TRY IT: Where in the records does the word "post" occur? Copy each line in which it does.

RECORDS SUPPLIED:
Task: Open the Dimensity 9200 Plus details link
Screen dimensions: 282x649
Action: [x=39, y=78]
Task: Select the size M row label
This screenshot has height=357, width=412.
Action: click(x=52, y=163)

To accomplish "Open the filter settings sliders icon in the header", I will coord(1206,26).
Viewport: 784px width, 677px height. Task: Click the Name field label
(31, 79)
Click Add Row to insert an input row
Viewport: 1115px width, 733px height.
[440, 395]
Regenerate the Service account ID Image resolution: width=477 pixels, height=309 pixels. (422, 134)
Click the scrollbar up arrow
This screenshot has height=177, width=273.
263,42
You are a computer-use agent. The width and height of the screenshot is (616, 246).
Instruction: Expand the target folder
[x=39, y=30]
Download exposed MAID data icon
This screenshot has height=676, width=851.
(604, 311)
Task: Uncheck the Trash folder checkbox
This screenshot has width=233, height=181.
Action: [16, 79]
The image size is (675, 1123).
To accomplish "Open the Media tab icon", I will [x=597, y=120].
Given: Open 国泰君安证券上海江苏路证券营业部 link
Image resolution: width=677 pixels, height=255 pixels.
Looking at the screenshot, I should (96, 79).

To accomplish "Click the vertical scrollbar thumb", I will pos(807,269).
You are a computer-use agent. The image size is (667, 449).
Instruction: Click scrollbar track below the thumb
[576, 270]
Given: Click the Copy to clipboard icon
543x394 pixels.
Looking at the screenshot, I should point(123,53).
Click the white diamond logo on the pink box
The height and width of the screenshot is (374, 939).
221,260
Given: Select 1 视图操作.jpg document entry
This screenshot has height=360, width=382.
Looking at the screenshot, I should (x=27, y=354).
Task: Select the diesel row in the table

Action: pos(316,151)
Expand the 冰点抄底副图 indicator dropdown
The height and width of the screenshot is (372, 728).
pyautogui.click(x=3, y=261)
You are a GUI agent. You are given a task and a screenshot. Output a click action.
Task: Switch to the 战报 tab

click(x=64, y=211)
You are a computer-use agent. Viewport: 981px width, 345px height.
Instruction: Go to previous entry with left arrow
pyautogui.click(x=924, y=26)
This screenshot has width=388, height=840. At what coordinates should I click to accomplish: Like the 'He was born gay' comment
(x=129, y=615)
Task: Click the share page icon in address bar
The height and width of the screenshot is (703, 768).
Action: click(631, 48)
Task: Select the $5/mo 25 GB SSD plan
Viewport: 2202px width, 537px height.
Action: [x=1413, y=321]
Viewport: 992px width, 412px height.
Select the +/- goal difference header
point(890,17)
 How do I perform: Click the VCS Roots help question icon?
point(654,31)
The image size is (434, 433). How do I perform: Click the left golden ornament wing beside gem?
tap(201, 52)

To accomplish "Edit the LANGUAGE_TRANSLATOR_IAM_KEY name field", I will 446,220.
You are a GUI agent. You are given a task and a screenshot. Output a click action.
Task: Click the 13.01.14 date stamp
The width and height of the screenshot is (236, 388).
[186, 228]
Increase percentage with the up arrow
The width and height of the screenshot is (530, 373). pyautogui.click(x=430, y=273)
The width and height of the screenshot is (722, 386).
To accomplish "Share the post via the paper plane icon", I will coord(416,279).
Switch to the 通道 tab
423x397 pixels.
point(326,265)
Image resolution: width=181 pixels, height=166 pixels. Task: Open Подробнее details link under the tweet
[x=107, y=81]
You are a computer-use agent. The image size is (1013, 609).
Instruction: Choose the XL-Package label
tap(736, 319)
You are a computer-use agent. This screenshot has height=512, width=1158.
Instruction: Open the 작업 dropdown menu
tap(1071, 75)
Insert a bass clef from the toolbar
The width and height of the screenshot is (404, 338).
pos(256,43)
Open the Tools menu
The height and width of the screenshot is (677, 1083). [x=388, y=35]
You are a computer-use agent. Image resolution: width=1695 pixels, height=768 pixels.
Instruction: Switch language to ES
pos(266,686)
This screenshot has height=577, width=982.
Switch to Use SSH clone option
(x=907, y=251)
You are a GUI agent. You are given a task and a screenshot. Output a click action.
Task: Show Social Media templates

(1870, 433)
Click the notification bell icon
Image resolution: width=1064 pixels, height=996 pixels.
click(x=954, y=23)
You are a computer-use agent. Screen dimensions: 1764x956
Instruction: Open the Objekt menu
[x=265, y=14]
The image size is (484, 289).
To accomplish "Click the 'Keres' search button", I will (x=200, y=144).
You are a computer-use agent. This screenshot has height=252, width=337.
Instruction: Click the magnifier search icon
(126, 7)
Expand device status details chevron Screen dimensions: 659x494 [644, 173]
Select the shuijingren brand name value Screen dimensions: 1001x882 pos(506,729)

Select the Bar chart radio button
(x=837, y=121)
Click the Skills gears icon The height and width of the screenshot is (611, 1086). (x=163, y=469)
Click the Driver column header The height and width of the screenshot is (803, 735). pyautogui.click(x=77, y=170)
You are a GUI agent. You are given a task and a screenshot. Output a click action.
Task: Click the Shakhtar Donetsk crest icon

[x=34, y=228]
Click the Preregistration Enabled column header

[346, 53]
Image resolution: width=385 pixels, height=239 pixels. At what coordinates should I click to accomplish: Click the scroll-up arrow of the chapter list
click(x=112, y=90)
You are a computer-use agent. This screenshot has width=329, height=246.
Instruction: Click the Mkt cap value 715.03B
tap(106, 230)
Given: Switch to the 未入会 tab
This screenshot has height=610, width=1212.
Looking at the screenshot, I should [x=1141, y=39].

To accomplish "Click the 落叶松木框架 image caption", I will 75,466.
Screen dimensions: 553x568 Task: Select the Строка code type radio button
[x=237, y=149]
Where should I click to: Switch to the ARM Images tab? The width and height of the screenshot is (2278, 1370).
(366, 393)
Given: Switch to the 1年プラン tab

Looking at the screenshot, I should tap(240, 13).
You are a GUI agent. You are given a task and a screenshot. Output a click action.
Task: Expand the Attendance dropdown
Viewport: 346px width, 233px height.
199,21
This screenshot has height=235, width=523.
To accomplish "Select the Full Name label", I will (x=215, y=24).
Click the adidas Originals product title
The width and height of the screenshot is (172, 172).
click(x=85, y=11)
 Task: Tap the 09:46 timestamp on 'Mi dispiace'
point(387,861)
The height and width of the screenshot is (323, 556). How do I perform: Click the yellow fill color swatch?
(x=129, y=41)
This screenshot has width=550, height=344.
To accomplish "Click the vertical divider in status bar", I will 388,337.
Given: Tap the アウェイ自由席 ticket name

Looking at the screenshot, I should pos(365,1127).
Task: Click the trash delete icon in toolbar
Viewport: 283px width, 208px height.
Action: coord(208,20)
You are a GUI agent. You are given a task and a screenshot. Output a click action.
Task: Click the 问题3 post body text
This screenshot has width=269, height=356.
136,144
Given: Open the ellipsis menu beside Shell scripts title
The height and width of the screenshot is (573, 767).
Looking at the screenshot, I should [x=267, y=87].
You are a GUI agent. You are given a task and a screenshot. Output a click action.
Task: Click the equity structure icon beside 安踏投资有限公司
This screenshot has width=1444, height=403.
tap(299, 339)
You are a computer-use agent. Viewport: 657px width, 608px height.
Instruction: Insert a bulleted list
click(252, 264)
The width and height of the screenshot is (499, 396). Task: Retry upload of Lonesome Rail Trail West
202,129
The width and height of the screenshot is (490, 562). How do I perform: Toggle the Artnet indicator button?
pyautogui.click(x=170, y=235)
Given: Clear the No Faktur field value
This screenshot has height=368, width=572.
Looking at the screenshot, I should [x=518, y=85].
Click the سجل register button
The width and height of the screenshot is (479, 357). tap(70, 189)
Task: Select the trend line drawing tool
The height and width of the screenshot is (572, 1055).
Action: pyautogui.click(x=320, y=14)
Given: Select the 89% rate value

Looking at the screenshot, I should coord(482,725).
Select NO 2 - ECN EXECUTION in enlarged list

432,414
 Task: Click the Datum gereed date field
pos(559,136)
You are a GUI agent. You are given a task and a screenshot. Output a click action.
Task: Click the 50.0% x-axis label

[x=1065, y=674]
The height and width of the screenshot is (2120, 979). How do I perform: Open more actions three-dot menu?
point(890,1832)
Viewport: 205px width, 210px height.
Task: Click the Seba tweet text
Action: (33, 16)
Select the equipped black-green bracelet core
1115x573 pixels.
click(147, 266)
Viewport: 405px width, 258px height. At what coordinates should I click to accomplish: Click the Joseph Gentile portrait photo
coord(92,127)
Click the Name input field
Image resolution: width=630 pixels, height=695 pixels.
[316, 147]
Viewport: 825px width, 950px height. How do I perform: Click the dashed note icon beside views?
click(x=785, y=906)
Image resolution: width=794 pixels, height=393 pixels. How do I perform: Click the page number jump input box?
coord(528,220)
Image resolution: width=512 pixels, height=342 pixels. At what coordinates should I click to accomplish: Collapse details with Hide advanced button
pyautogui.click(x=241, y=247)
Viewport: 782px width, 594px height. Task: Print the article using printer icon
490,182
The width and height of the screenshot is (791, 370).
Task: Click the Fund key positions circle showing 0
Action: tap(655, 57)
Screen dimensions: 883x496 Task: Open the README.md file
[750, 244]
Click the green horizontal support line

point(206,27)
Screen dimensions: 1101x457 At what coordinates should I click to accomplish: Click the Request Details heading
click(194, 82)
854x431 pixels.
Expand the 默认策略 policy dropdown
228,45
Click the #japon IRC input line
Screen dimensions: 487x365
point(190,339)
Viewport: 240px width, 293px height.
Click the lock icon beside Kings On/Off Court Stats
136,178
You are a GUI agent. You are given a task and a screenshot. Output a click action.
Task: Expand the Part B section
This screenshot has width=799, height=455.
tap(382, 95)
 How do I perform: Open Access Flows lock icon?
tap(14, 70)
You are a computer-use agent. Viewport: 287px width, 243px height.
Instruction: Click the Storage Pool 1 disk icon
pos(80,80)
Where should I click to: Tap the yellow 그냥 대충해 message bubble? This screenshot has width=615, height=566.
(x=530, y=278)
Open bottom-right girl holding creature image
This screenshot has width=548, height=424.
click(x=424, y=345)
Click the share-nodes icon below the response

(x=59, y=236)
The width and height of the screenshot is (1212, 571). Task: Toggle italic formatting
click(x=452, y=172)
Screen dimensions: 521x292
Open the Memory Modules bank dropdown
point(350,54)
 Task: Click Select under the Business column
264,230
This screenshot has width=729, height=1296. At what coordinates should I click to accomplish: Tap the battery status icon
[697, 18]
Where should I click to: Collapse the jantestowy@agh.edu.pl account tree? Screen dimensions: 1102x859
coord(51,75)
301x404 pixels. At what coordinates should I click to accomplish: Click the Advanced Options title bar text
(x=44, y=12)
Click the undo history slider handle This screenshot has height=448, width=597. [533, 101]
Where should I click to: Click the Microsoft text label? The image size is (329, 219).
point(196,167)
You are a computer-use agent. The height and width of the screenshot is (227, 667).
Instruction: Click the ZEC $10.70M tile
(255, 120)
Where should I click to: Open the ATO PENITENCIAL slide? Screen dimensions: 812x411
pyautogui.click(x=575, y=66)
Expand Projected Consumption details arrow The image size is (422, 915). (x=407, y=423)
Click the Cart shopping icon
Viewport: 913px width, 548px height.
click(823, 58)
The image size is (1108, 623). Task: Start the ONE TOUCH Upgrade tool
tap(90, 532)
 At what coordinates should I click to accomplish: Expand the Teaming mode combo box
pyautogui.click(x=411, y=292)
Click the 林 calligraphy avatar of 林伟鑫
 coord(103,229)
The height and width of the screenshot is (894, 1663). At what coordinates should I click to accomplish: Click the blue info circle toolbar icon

TASK OUTPUT:
To accomplish "Share the post via the paper plane icon", I will coord(416,279).
Task: Click the 问题3 post body text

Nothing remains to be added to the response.